## [What you should do]
Please swap "Screen dimensions" for "Display size" wherever it appears in the items below, and write out the items again with nothing else changed.

(Stored dataset items)
%%

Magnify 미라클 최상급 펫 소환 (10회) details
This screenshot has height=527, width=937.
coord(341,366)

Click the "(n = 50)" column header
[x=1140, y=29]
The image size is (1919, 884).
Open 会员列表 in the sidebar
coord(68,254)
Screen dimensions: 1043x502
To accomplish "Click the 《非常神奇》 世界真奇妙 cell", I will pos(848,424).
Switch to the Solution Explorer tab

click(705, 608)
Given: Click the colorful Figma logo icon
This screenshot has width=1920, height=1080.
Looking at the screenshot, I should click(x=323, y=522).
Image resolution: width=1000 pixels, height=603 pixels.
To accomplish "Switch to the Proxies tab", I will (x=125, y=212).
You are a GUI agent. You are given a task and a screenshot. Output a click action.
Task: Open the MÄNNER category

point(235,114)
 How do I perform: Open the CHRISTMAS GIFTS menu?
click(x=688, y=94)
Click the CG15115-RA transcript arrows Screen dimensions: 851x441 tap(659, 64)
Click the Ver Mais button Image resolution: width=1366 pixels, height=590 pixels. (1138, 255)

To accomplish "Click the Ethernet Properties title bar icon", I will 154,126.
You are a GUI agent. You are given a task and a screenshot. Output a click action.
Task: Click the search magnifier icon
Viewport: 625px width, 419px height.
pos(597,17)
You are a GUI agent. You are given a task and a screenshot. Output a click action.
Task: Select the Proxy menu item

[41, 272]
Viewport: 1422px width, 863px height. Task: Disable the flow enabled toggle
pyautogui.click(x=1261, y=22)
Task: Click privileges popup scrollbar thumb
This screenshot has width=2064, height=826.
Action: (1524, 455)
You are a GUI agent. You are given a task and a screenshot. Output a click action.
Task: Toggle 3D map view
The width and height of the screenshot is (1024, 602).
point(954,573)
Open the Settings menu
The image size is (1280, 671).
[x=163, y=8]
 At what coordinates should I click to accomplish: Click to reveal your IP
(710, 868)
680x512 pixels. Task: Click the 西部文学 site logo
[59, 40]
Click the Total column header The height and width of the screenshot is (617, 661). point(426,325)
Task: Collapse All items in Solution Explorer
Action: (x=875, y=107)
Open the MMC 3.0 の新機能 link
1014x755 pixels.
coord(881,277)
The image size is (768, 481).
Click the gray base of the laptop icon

%%

## [Correct output]
Magnify 미라클 최상급 펫 소환 (10회) details
This screenshot has height=527, width=937.
coord(341,366)

Click the "(n = 50)" column header
[x=1140, y=29]
The image size is (1919, 884).
Open 会员列表 in the sidebar
coord(68,254)
Display size: 1043x502
To accomplish "Click the 《非常神奇》 世界真奇妙 cell", I will pos(848,424).
Switch to the Solution Explorer tab

click(705, 608)
Given: Click the colorful Figma logo icon
This screenshot has width=1920, height=1080.
Looking at the screenshot, I should click(x=323, y=522).
Image resolution: width=1000 pixels, height=603 pixels.
To accomplish "Switch to the Proxies tab", I will (x=125, y=212).
You are a GUI agent. You are given a task and a screenshot. Output a click action.
Task: Open the MÄNNER category

point(235,114)
 How do I perform: Open the CHRISTMAS GIFTS menu?
click(x=688, y=94)
Click the CG15115-RA transcript arrows Display size: 851x441 tap(659, 64)
Click the Ver Mais button Image resolution: width=1366 pixels, height=590 pixels. (1138, 255)

To accomplish "Click the Ethernet Properties title bar icon", I will 154,126.
You are a GUI agent. You are given a task and a screenshot. Output a click action.
Task: Click the search magnifier icon
Viewport: 625px width, 419px height.
pos(597,17)
You are a GUI agent. You are given a task and a screenshot. Output a click action.
Task: Select the Proxy menu item

[41, 272]
Viewport: 1422px width, 863px height. Task: Disable the flow enabled toggle
pyautogui.click(x=1261, y=22)
Task: Click privileges popup scrollbar thumb
This screenshot has width=2064, height=826.
Action: (1524, 455)
You are a GUI agent. You are given a task and a screenshot. Output a click action.
Task: Toggle 3D map view
The width and height of the screenshot is (1024, 602).
point(954,573)
Open the Settings menu
The image size is (1280, 671).
[x=163, y=8]
 At what coordinates should I click to accomplish: Click to reveal your IP
(710, 868)
680x512 pixels. Task: Click the 西部文学 site logo
[59, 40]
Click the Total column header The height and width of the screenshot is (617, 661). point(426,325)
Task: Collapse All items in Solution Explorer
Action: (x=875, y=107)
Open the MMC 3.0 の新機能 link
1014x755 pixels.
coord(881,277)
The image size is (768, 481).
Click the gray base of the laptop icon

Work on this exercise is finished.